Sealants are, perhaps, the most preventive dental treatment available today. Applied correctly, sealants protect your teeth from the cavities that grow in the deep grooves of your teeth. Those cavities are often not preventable without sealants, even for the most avid brusher/flosser. Here’s why:
When teeth develop, they develop in lobes rather than growing as a whole unit. Those lobes grow until they come together to make a tooth. At the junction where the lobes come together, a groove exists in the tooth. This groove is not always coalesced or sealed tight, and often a microscopic crevice exists in the groove. The crevice is way too small for a toothbrush bristle to clean inside of it, but it’s giant in size compared to bacteria. Bacteria collects in the crevice and are never cleaned out. There the bacteria live, protected, for many years. The bacteria will produce acid that dissolves your enamel inside the crevice, and a cavity will form in the tooth. The bacteria continue to multiply and eat away at the tooth, and once they make it to the softer inside of the tooth the cavity spreads quickly inside of your tooth.

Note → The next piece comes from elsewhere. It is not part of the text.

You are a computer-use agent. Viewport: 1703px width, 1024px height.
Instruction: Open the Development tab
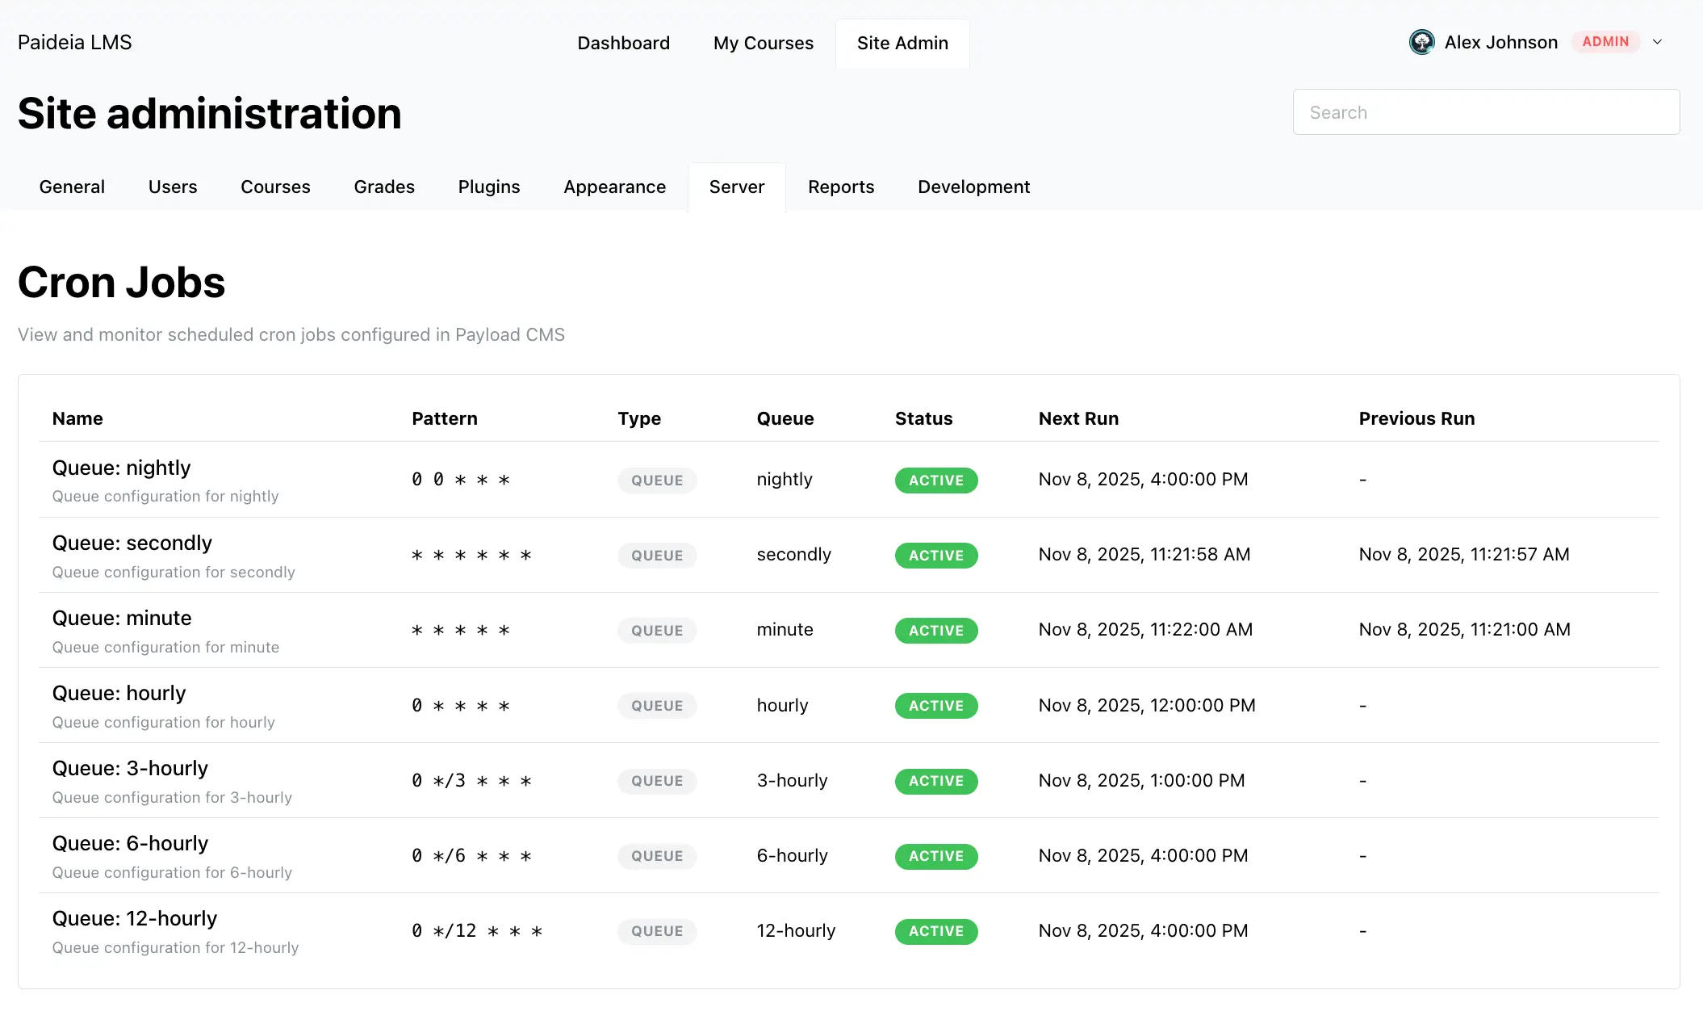tap(973, 187)
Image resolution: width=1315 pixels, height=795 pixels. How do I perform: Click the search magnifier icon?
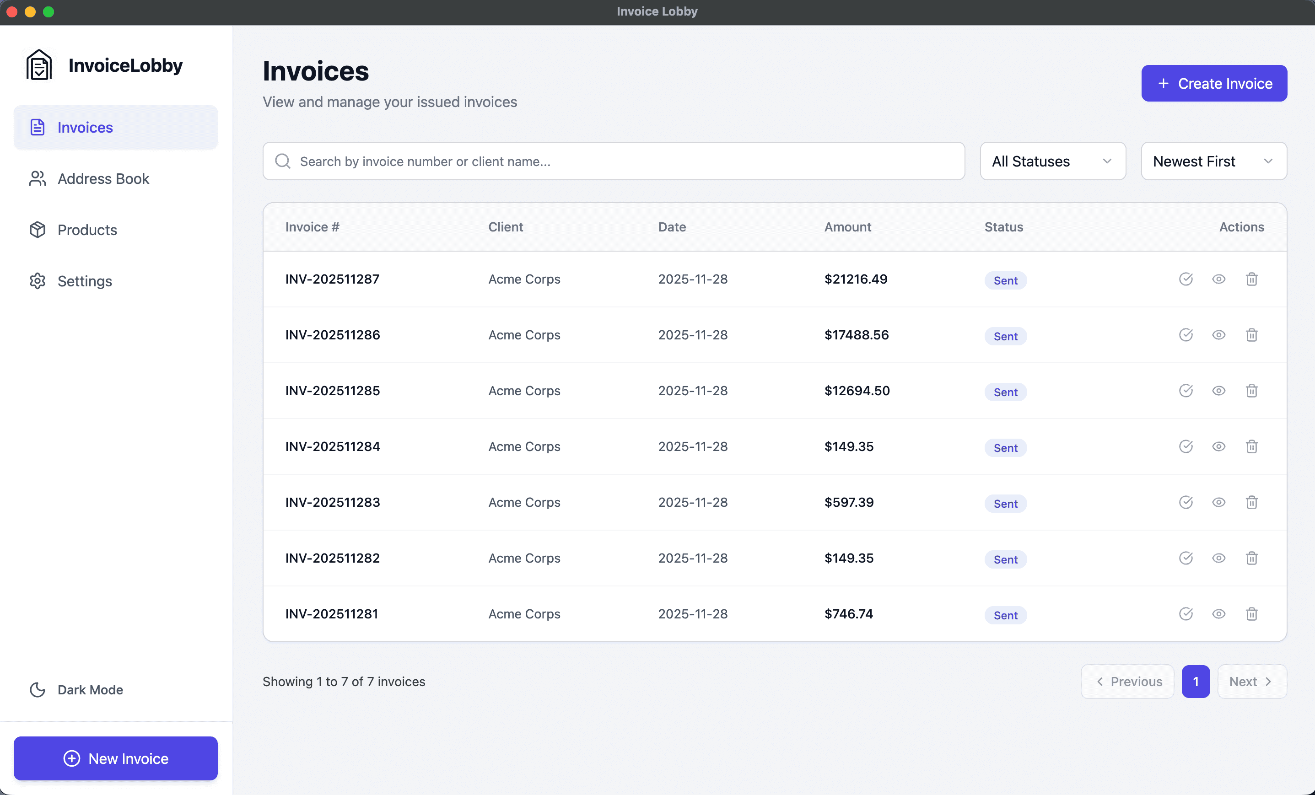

Sealants prevent this process. Here’s how:
Your dentist, hygienist or dental assistant cleans out the crevice and applies a conditioner (etch) down inside the crevice. This conditioner kills the bacteria while etching the surface of the enamel. When the conditioner is rinsed away, the bacterial infection is rinsed away too. The tooth is isolated in a way that when the tooth is dried (after rinsing the etch), no saliva can get back onto the tooth until the sealant is placed. The sealant is a resin coating or varnish that coats the tooth, flows into the crevice, bonds to the enamel, and hardens (usually with the help of a blue light) seals the entire tooth. Applied correctly, the tooth now has a shield and no crevice, which will prevent bacteria from living there unprotected.
A sealant should last 10-20 years and should be replaced with new sealants after it wears off. Dr. Estep believes so strongly in sealants, she recommends that every groove of every tooth should be sealed in children and adults. Baby teeth should not get cavities, and Dr. Estep believes even baby teeth should be sealed. A cavity is a bacterial infection in a tooth, and a sealant is an excellent way to prevent this kind of tooth decay.